Posted by on April 19, 2005 at 20:00:47:
MOREHEAD CITY, North Carolina (18 Apr 2005) -- In the wake of recent busts of scuba divers stealing artifacts from protected historical shipwreck sites, experts have criticized North Carolina's plan to allow recreational divers to explore wreckage thought to be Blackbeard's Queen Anne's Revenge.
It's all about boosting tourism said one critic of the program who believes the site should be fully protected while archaeologists continue to study artifacts that could provide irrefutable evidence the shipwreck is the Queen Anne's Revenge.
A North Carolina state official told CDNN a new program called 'Dive Down' will not only open the wreck site to more than 300 divers annually, but because each diver will have to pay local dive shops $500 to explore the shipwreck, more than $150,000 will be pumped into the local economy.

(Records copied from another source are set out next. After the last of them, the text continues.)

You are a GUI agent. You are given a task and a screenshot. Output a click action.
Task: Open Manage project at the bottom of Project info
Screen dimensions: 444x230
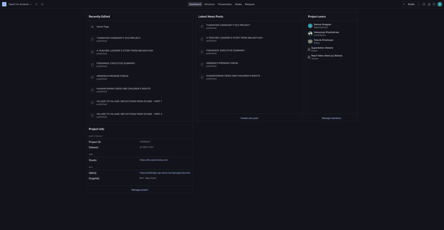point(140,190)
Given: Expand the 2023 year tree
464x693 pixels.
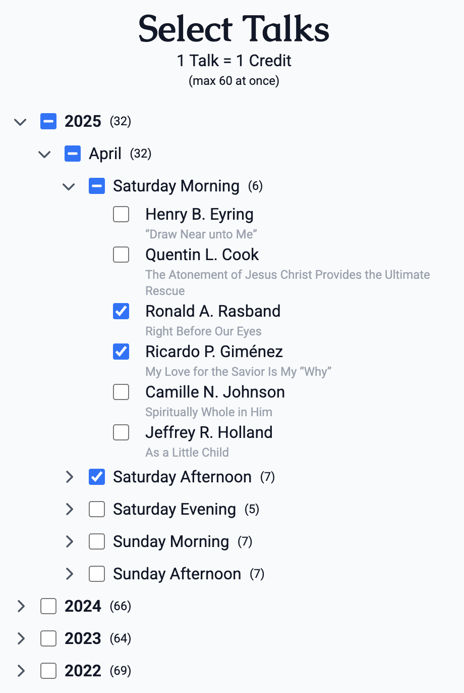Looking at the screenshot, I should 21,638.
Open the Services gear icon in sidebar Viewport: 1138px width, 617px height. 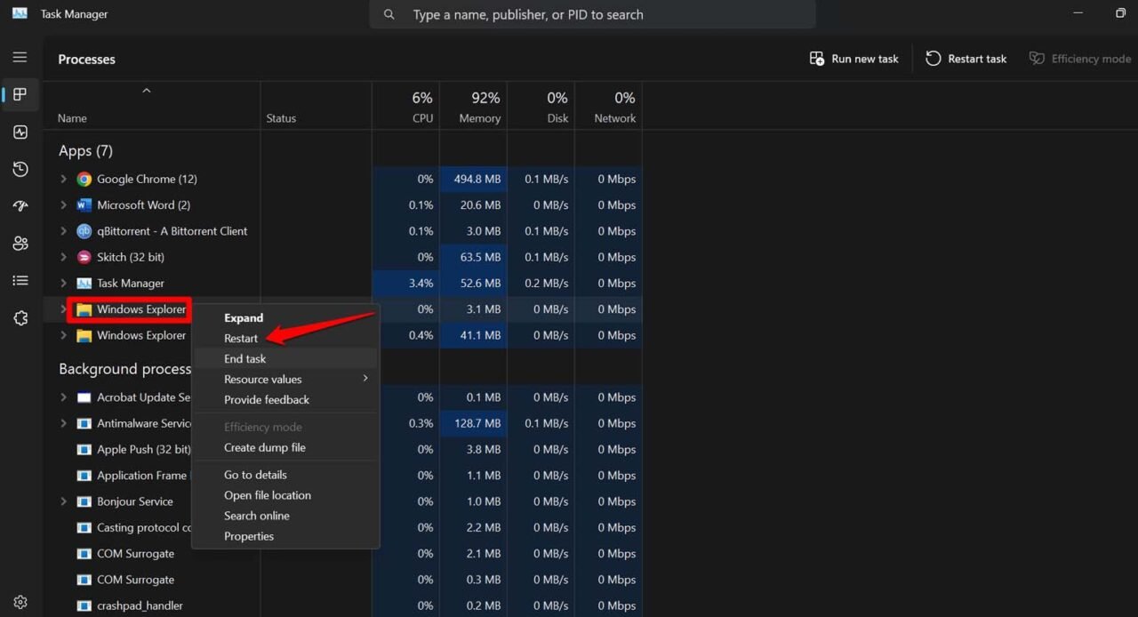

But Mark Daniel, who helped discover the shipwreck in 1996, and Donny Hamilton, a renowned archaeologist at Texas A&M, harshly criticized state officials for not doing enough to protect the shipwreck and for opening it to recreational scuba divers.
"I know divers who work only at night," Daniel told reporters. "There are people like that."
While Daniel and others believe the ship is vulnerable to 'finders keepers' divers who feel it's their right to take any and all artifacts from shipwrecks, North Carolina officials defended the program saying the U.S. Coast Guard is capable of protecting the site.
"Sure. That's like placing a buoy over the wreck with a big billboard that reads 'Free Artifacts'", said a veteran wreck diver who earns more than $50,000 annually selling stolen shipwreck artifacts on eBay.
"Only five hundred bucks for a guided tour of the exact location of the artifacts," he added. "Hell, I'll pay twice that and still quadruple my investment."